STATED PROBLEM: Convert the listing, from its first line through the line with "pos(315,76)", into a Markdown table with the columns Entry and Text. Leave out blank lines and number each remaining line under Entry.

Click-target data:
--

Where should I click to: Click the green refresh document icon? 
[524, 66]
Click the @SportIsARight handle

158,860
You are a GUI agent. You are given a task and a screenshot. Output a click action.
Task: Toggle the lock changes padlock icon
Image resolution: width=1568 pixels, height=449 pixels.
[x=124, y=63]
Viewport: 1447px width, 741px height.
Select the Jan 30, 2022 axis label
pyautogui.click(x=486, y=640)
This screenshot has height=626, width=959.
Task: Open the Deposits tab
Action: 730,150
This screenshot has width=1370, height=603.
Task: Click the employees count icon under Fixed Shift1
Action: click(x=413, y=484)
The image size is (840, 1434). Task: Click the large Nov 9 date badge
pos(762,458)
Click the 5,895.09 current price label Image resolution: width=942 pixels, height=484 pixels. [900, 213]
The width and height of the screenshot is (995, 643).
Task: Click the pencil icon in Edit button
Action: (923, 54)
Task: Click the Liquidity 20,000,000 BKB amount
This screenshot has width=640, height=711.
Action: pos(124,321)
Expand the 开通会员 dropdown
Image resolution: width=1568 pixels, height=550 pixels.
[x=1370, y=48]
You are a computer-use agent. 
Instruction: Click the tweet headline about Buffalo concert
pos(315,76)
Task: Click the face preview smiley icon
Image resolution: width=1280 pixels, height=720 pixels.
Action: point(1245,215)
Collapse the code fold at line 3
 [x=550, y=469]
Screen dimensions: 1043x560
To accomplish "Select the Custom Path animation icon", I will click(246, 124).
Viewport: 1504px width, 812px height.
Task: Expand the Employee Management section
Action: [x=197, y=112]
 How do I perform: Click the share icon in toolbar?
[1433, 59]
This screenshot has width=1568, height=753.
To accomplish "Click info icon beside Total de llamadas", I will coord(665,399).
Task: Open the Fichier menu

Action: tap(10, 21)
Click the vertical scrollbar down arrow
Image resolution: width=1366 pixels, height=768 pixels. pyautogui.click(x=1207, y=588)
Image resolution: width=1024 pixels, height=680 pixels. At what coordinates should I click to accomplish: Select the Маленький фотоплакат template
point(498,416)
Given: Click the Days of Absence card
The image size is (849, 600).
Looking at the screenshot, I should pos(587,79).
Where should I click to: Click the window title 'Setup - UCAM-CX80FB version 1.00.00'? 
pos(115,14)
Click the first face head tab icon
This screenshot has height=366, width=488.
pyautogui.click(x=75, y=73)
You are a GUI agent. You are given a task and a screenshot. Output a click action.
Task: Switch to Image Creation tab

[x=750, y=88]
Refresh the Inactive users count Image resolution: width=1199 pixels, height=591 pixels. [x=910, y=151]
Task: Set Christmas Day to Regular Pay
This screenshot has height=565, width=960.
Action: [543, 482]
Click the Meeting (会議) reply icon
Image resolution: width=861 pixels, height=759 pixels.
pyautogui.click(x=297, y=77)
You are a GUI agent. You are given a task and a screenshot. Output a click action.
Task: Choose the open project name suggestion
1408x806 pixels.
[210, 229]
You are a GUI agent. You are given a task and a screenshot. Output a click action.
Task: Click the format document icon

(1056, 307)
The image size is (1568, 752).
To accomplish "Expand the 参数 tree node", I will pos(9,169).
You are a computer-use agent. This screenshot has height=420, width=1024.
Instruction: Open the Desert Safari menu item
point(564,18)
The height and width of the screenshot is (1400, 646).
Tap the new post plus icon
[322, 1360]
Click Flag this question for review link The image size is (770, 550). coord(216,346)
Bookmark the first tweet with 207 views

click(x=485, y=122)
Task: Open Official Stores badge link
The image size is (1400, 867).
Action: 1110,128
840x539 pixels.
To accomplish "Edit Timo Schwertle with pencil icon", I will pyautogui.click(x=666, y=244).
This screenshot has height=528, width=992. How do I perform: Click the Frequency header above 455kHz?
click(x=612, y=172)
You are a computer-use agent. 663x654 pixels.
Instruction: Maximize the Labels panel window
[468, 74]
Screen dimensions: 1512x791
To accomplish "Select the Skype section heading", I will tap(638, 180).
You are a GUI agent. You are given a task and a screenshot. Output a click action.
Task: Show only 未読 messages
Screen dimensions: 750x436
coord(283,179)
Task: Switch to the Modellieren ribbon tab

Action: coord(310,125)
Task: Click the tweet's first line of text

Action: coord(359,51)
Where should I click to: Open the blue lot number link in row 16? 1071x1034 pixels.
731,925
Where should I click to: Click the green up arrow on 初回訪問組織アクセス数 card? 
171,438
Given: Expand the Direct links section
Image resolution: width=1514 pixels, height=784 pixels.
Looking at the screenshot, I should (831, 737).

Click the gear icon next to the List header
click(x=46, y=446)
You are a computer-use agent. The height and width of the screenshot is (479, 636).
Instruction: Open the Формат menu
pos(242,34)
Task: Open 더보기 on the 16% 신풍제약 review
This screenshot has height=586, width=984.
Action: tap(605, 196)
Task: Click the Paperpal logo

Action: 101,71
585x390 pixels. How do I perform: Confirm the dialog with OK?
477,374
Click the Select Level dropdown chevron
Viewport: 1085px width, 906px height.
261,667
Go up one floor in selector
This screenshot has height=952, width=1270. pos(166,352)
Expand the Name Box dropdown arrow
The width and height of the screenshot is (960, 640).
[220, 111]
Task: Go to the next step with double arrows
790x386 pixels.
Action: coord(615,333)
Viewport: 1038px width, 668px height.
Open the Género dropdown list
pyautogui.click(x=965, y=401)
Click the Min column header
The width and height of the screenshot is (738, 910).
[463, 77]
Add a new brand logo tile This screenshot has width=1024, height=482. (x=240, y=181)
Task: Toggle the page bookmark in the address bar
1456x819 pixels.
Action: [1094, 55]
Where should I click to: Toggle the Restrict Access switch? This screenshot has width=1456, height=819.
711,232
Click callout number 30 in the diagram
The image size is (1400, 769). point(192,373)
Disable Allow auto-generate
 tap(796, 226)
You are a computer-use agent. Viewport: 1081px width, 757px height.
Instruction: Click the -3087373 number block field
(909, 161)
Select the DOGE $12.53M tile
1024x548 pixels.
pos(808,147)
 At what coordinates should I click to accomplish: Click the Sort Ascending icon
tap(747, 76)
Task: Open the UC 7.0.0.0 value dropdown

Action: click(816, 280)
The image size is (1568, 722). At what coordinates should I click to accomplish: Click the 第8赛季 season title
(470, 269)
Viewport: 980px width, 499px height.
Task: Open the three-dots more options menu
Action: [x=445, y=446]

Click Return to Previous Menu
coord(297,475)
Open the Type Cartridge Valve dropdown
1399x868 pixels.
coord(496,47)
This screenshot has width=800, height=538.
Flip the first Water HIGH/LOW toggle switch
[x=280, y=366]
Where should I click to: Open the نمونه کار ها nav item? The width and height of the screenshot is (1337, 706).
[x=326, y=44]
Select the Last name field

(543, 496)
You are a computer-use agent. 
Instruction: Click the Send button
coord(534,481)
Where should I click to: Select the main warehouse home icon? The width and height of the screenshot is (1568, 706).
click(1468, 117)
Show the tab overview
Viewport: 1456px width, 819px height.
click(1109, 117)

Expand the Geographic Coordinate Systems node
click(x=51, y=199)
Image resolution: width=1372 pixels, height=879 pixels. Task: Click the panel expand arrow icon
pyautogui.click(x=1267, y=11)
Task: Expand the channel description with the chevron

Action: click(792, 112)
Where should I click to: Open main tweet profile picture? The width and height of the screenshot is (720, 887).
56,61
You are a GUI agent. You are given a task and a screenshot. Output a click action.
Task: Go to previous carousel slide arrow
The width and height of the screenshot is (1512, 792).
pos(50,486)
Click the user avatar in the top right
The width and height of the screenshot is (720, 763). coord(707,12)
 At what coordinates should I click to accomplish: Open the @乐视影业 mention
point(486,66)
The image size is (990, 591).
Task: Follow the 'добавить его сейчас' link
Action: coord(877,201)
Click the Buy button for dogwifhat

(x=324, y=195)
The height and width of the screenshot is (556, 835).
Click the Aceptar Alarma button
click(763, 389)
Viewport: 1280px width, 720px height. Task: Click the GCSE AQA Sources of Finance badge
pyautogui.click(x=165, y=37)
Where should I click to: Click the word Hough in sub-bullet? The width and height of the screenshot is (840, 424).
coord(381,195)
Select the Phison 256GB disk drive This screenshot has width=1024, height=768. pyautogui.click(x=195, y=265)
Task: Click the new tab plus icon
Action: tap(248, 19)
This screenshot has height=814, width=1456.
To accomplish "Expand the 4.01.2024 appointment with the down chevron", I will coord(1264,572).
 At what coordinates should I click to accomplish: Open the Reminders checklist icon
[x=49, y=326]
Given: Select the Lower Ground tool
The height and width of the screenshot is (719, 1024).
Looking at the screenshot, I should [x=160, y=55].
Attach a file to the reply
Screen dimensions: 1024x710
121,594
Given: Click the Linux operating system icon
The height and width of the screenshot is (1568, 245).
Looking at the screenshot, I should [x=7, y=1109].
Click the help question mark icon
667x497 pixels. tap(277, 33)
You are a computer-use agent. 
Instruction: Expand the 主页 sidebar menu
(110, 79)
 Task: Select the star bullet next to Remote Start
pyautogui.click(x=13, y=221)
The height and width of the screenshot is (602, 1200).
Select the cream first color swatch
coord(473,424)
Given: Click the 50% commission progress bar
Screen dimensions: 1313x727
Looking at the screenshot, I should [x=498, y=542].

--

RIGHT ANSWER:
| Entry | Text |
|---|---|
| 1 | Where should I click to: Click the green refresh document icon?  |
| 2 | [524, 66] |
| 3 | Click the @SportIsARight handle |
| 4 | 158,860 |
| 5 | You are a GUI agent. You are given a task and a screenshot. Output a click action. |
| 6 | Task: Toggle the lock changes padlock icon |
| 7 | Image resolution: width=1568 pixels, height=449 pixels. |
| 8 | [x=124, y=63] |
| 9 | Viewport: 1447px width, 741px height. |
| 10 | Select the Jan 30, 2022 axis label |
| 11 | pyautogui.click(x=486, y=640) |
| 12 | This screenshot has height=626, width=959. |
| 13 | Task: Open the Deposits tab |
| 14 | Action: 730,150 |
| 15 | This screenshot has width=1370, height=603. |
| 16 | Task: Click the employees count icon under Fixed Shift1 |
| 17 | Action: click(x=413, y=484) |
| 18 | The image size is (840, 1434). Task: Click the large Nov 9 date badge |
| 19 | pos(762,458) |
| 20 | Click the 5,895.09 current price label Image resolution: width=942 pixels, height=484 pixels. [900, 213] |
| 21 | The width and height of the screenshot is (995, 643). |
| 22 | Task: Click the pencil icon in Edit button |
| 23 | Action: (923, 54) |
| 24 | Task: Click the Liquidity 20,000,000 BKB amount |
| 25 | This screenshot has width=640, height=711. |
| 26 | Action: pos(124,321) |
| 27 | Expand the 开通会员 dropdown |
| 28 | Image resolution: width=1568 pixels, height=550 pixels. |
| 29 | [x=1370, y=48] |
| 30 | You are a computer-use agent.  |
| 31 | Instruction: Click the tweet headline about Buffalo concert |
| 32 | pos(315,76) |